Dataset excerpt
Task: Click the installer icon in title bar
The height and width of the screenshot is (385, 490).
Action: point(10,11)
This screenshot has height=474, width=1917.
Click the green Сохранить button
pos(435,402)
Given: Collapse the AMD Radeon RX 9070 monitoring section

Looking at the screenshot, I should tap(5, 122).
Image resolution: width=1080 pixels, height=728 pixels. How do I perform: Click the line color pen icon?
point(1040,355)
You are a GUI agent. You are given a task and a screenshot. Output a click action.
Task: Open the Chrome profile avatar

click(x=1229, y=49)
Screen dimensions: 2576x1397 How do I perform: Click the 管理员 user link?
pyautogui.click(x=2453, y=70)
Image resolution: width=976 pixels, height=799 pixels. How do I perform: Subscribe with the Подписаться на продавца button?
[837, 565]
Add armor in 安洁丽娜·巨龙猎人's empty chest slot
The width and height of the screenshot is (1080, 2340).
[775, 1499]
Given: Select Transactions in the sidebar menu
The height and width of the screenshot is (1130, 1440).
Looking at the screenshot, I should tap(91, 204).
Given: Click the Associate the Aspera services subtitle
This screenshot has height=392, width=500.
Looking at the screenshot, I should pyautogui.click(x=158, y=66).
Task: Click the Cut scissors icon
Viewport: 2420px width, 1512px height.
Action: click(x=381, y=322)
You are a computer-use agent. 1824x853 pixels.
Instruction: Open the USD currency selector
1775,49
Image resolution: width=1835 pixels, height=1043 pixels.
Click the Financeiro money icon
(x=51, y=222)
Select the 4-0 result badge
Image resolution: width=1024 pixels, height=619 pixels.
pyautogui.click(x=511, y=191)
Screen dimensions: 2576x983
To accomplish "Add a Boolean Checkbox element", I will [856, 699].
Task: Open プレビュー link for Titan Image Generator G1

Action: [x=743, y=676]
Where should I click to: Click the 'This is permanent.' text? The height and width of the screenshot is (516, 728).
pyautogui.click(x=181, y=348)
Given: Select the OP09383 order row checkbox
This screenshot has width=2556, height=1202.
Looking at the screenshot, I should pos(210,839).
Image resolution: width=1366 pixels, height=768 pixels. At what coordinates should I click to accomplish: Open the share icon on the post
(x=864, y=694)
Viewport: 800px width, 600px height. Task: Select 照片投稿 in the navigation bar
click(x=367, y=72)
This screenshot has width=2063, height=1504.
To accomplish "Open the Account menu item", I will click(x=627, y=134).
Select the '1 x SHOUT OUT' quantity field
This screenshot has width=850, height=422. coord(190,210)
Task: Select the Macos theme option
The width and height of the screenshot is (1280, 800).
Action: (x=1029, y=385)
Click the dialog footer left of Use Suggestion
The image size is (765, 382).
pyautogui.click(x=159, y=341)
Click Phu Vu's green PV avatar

JOB: Gather each line of the items above that contains the word "accomplish" and list those lines.

SOLUTION FOR THIS EXERCISE:
To accomplish "Add a Boolean Checkbox element", I will [856, 699].
Image resolution: width=1366 pixels, height=768 pixels. At what coordinates should I click to accomplish: Open the share icon on the post
To accomplish "Open the Account menu item", I will click(x=627, y=134).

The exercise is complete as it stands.